Warum denn nicht ich hab den auch der ist nicht schlecht!!

mfg tobi


----------



## Jaadoo (2. April 2008)

*AW: Router für VDSL gesucht.*

naja, zum einen hätte ich gern ein router dirket vom hersteller und nicht um die ecke, wo ich dann auf die telekom bzgl updates der firmware etc angewiesen bin
und zum anderen vermute ich mal, dass die einstellungsmöglichkeiten begrenzt snd undder router nicht meinen anforderungen/wünschen genügt


----------



## Maggats (2. April 2008)

*AW: Router für VDSL gesucht.*



Jaadoo schrieb:


> naja, zum einen hätte ich gern ein router dirket vom hersteller und nicht um die ecke, wo ich dann auf die telekom bzgl updates der firmware etc angewiesen bin
> und zum anderen vermute ich mal, dass die einstellungsmöglichkeiten begrenzt snd undder router nicht meinen anforderungen/wünschen genügt




hab mal ein bisschen rumgegoogelt, sieht so aus als ob die vdsl standarts noch nicht ganz ausgelotet sind, somit gibt es keine router die telekom vdsl tauglich sind außer der oben erwähnte router


----------



## push@max (3. April 2008)

*AW: Router für VDSL gesucht.*

Schon mal die Produkte von AVM angesehen? Die neue 7270 bietet zB VDSL-Unterstützung, kostet aber eine Menge. Dafür hast Du regelmäßige Firmeware Updates die die Box um, teilweise, nützliche Futures updaten. 
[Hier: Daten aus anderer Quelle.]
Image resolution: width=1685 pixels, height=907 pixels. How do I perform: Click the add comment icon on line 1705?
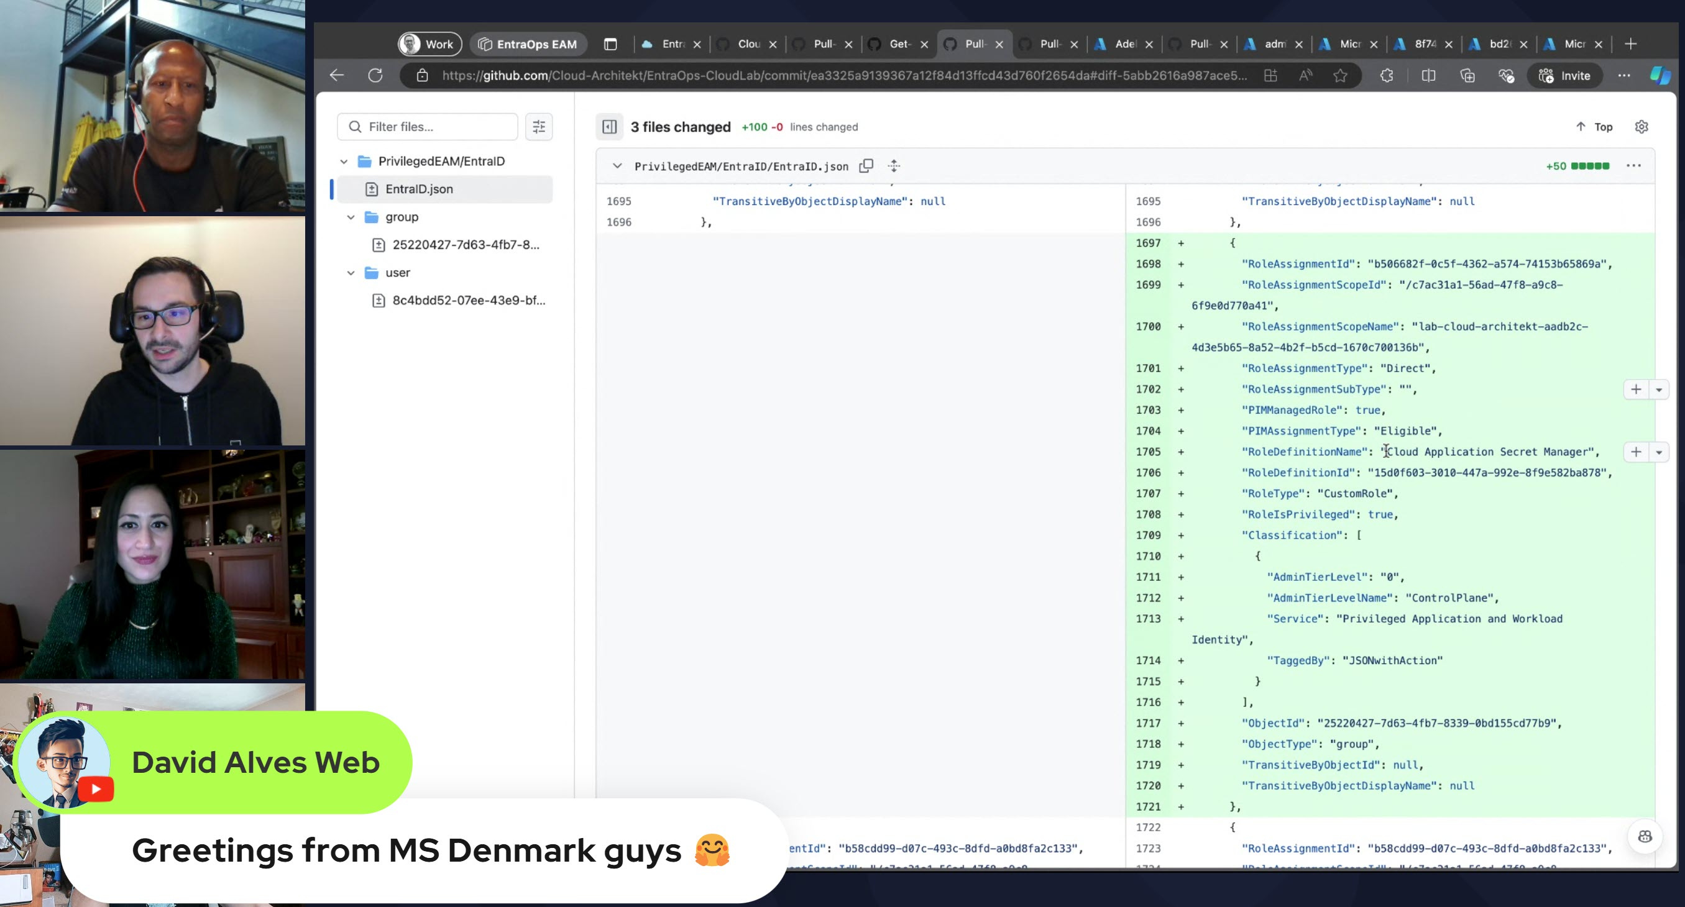[x=1635, y=451]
Ich hab das Vorgängermodell, die 7170 und kann nur sagen, dass sie top ist...hat sogar einen USB Anschluss.


----------



## riedochs (3. April 2008)

*AW: Router für VDSL gesucht.*

Die Telekom-Produkte sind zu 99% AVM Produkte und lassen sich auch mit ein paar Tricks mit der AVM-Firmware flashen (zumindest die meisten)


----------



## Jaadoo (3. April 2008)

*AW: Router für VDSL gesucht.*

naja, ich werde mal gucken


----------



## Jaadoo (6. April 2008)

*AW: Router für VDSL gesucht.*

nach meinen infos, unterstützt die 7270 von AVM kein VDSL, es war zwar geplannt, wurde aber nicht umgesetzt.
info habe ich vom-service per email erhalten, meinten dann, ich können ihren router ja an nen vdsl router anschliessen  so ne witzbolde *kopfschüttel*


----------



## push@max (7. April 2008)

*AW: Router für VDSL gesucht.*



Jaadoo schrieb:


> nach meinen infos, unterstützt die 7270 von AVM kein VDSL, es war zwar geplannt, wurde aber nicht umgesetzt.
> info habe ich vom-service per email erhalten, meinten dann, ich können ihren router ja an nen vdsl router anschliessen  so ne witzbolde *kopfschüttel*



Ich hab die Box noch am Samstag bei Media Markt gesehen und da stand ganz dick VDSL drauf, außer ist das auf der avm Steite auch ganz groß vermerkt 

http://www.avm.de/de/Presse/Informationen/2007/2007_03_15_2.php3


----------



## Jaadoo (8. April 2008)

*AW: Router für VDSL gesucht.*

in der produktbeschreibung steht nichts davon
und der artikel ist glaube ich noch vom letztem jahr


----------